白金の竜王(プラチナム・ドラゴンロード)!ここの国会にはあなたの別名の籍もあるのですよ!!」

「籍はあるけど、僕に何ができるかが問題だね」

「諦めるのは早いです!まずは荷馬車襲撃の犯人の名乗り上げを阻止することです」

「どうやってやるのかな?」

「――別に犯人を仕立て上げましょう。真犯人は共和国内にいたことにすれば、周辺国への悪感情が破裂するのを止め、尚且つ名乗り上げを阻止できます」

「それはだめだよ」

「真犯人の汚名を着せた者は逃がします!」

「ダイ、そういう問題じゃない。もし周辺国から正真正銘の真犯人を証拠付きで提示されれば、周辺国の犯罪者によって共和国の善良な民が陥れられると一層感情を歪める事になるだろう」

「……では、輸入時の関税を引き下げ、物品の多くを周辺国へ渡せるようにしましょう。共和国と同じように物質的に栄えるように、輸出を行う者達に国から輸出支援金を渡します。そうすれば国内での売買より儲かる輸出を増やすはずです。物が入り過ぎれば他国の商業事情は悪くなるでしょうが、神聖魔導国がやっても共和国がやっても結果は同じです」

「結果が同じだとしても、共和国がやれば戦争になる。職業潰しだとあちらが蜂起するのと同時に、共和国内から粛清が叫ばれるだろう」

「神聖魔導国がやっても蜂起しないと言うのに、なぜ共和国では蜂起するのですか」

「今まで大国として守って来てしまったからだよ。共和国は、急流が静かな湖になるように水辺を守って来た水門だとしよう。湖に住んでいる物達は何も知らずに穏やかな湖を泳ぎ、広い海に続く川への憧れを口にする。ところがいざ水門を開けて湖を川にしたらどうだ。家族が流された、友達が海を目指していなくなった、川にならなければ幸せだったのに。生き物はそういう物だよ」

「……分かりましたよ。神聖魔導国の場合は水門じゃない。彼らは不可抗力的な、土砂崩れによる流れの変化だと言うことですね」

「そういう事だね。同じことをしても、やる者によって受け止め方はまるで違うものになる。それに、もし本当に輸出強化をすれば"鯨"が高い金で神聖魔導国の商品を売れなくなることを嫌って一層商人を襲うようになるだろう」

「……忌々しい"鯨"が」

 神聖魔導国の商人達は、国から友好国との関係強化のために馬車を引く魂喰らい(ソウルイーター)を貸し出されているので襲えない。

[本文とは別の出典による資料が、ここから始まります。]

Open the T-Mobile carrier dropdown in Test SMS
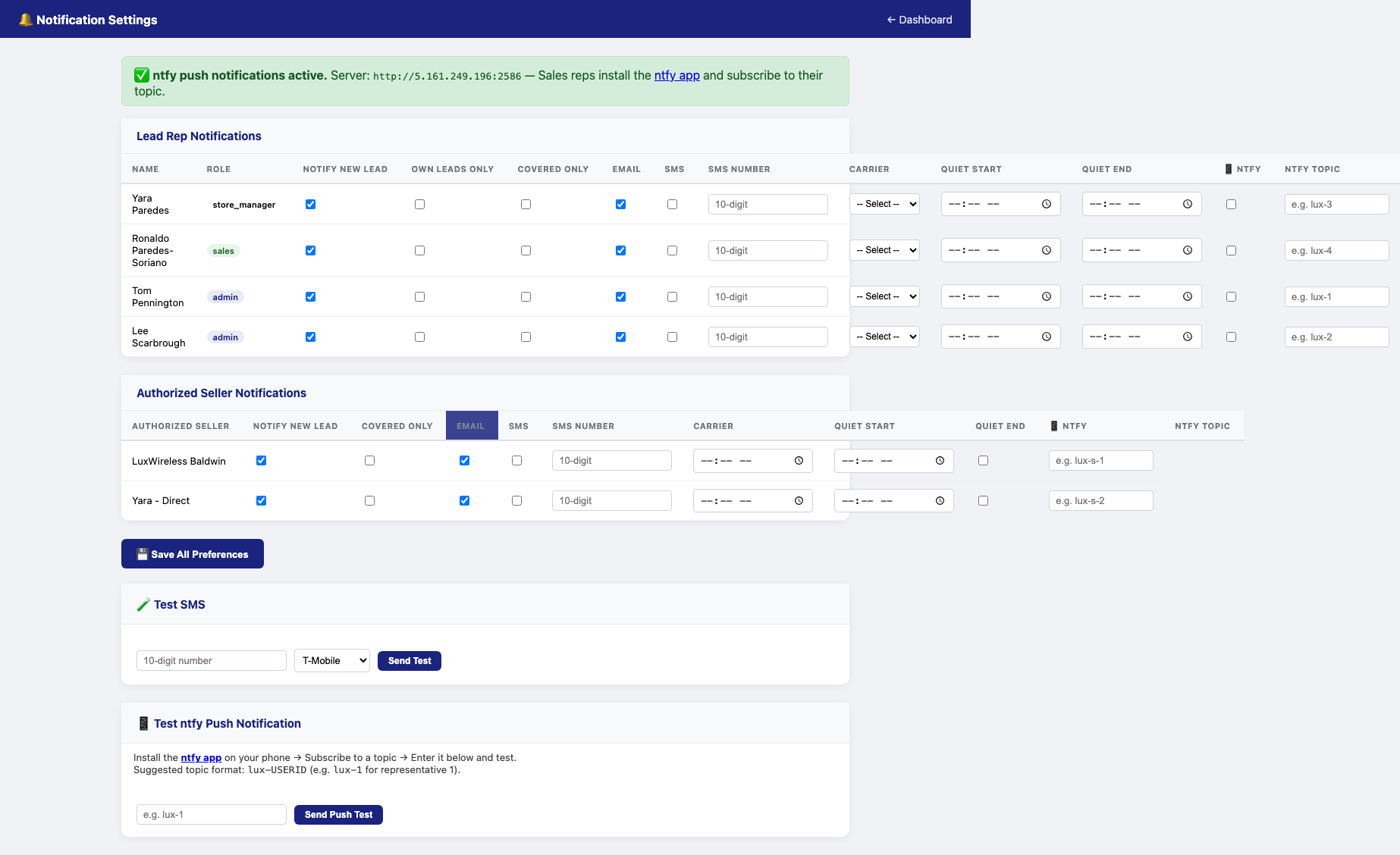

 犯罪者集団"鯨"は鯨が海を回遊するように周辺国を泳ぎ回り、一つ所に留まらないので非常に尻尾を掴みにくい。しかも、全てを飲み込むように、狙った商人や獲物の姿をまるっと消してしまう。荷台も商人も残さないので、犯罪を把握するまでにはかなりの日数がかかることが大半だ。

 だからこそ、今回生き延びて逃げ出した商人がいる商隊を襲った犯人はプロの集団ではないと見られている。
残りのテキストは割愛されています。